Jun 15, 2022 - Business

Why Lego chose Virginia for its second North American plant

A rendering of a planned Lego factor in Chesterfield County, Virginia.

A rendering shows a planned Lego factory in Chesterfield County. Image courtesy of Lego

Chesterfield County is getting a massive Lego factory.

What's happening: The Danish company announced plans Wednesday for a $1 billion manufacturing plant.

  • It will be the company's second North American manufacturing plant, joining a facility in Monterrey, Mexico.
  • The plant is slated for Chesterfield's Meadowville Technology Park and is scheduled to begin producing playsets in 2025.
  • The company says it will eventually employ more than 1,700 people and pay an average wage of $60,000 a year.

Why Chesterfield?: Representatives of Lego cited the county's proximity to East Coast transportation hubs and what the company described as a skilled manufacturing workforce in the region.

  • The company said the site also has space for a solar park it says will make the factory carbon neutral.
  • The state's offer of $75 million in potential tax breaks probably didn’t hurt either.

Context: Chesterfield is already home to an array of manufacturing plants producing familiar products, including Maruchan ramen noodles, Sabra hummus and Trojan condoms.

What they're saying: "Our factories are located close to our biggest markets, which shortens the distance our products have to travel," Carsten Rasmussen, the company's chief operating officer, said in a statement.

The intrigue: Gov. Glenn Youngkin personally announced Lego's arrival at a press conference Wednesday, gushing that he loves the toy bricks. But in press materials, Lego distanced itself from some of his administration's policies.

  • The company wrote that it chose to locate in a state where the governor "is critical of renewable energy" because Virginia is one of a handful of states with a plan to transition to a carbon-free power grid — a policy Youngkin opposes.
  • In reference to Youngkin's policies opposing critical race theory, Lego highlighted its financial support for "organizations that support Black children and educate all children about racial equality."

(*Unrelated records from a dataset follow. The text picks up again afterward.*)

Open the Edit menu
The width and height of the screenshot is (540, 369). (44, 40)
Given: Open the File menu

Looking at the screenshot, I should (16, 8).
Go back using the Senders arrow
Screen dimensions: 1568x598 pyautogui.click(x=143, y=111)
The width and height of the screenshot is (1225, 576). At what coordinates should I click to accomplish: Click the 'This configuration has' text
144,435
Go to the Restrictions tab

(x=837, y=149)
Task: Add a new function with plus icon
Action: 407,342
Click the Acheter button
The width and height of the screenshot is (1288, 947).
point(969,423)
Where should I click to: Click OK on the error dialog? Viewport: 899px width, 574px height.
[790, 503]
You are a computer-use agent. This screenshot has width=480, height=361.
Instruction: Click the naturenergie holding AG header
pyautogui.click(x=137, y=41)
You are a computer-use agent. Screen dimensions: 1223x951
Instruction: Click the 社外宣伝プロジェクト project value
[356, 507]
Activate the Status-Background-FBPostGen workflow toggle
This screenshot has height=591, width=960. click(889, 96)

What we're watching: A spokesperson for Lego says it remains to be seen whether the factory will include any public-facing elements like tours or an outlet store.

  • "We are currently exploring ways ... we can engage with the local community as the new facility is constructed and will be able to share more as the plans further develop," the company told Axios in an email.

Editor's note: This story has been corrected to note that Youngkin made the announcement Wednesday (not Tuesday). It has also been updated with additional details about Lego's response to Youngkin's policies.